[Collected data]
===
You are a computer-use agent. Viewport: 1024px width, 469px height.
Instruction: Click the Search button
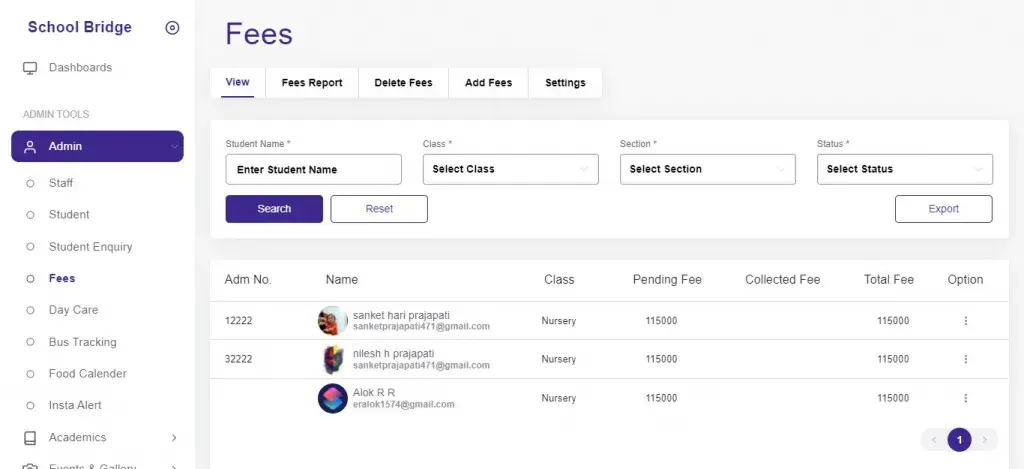pyautogui.click(x=274, y=209)
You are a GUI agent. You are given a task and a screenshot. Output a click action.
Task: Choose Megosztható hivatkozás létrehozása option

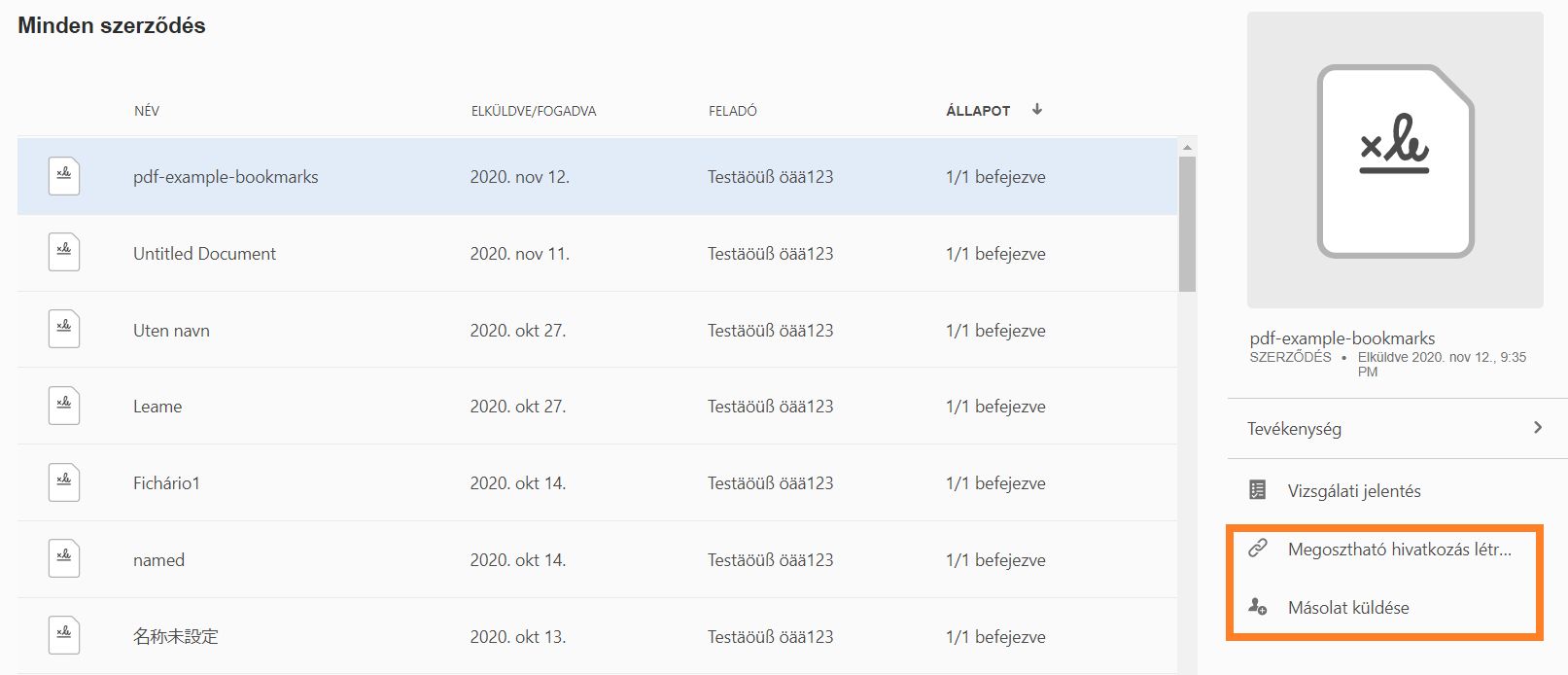1399,550
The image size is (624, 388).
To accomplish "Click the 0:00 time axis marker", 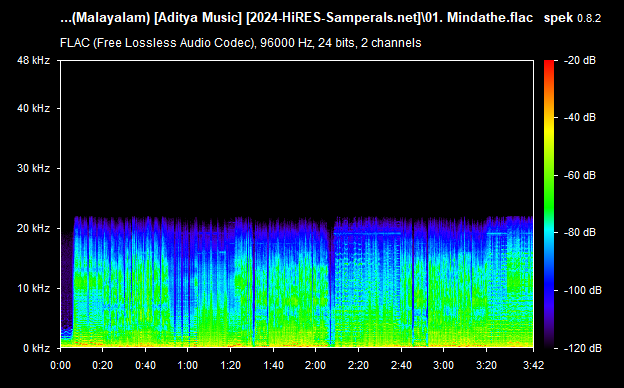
===
● **WHAT IS NEEDED**: Leave the pictures out, and copy exactly each line from the one containing "Task: Choose Megosztható" through the final line of the data.

● **ANSWER TO THIS EXERCISE**:
Task: Choose Megosztható hivatkozás létrehozása option

1399,550
The image size is (624, 388).
To accomplish "Click the 0:00 time axis marker", 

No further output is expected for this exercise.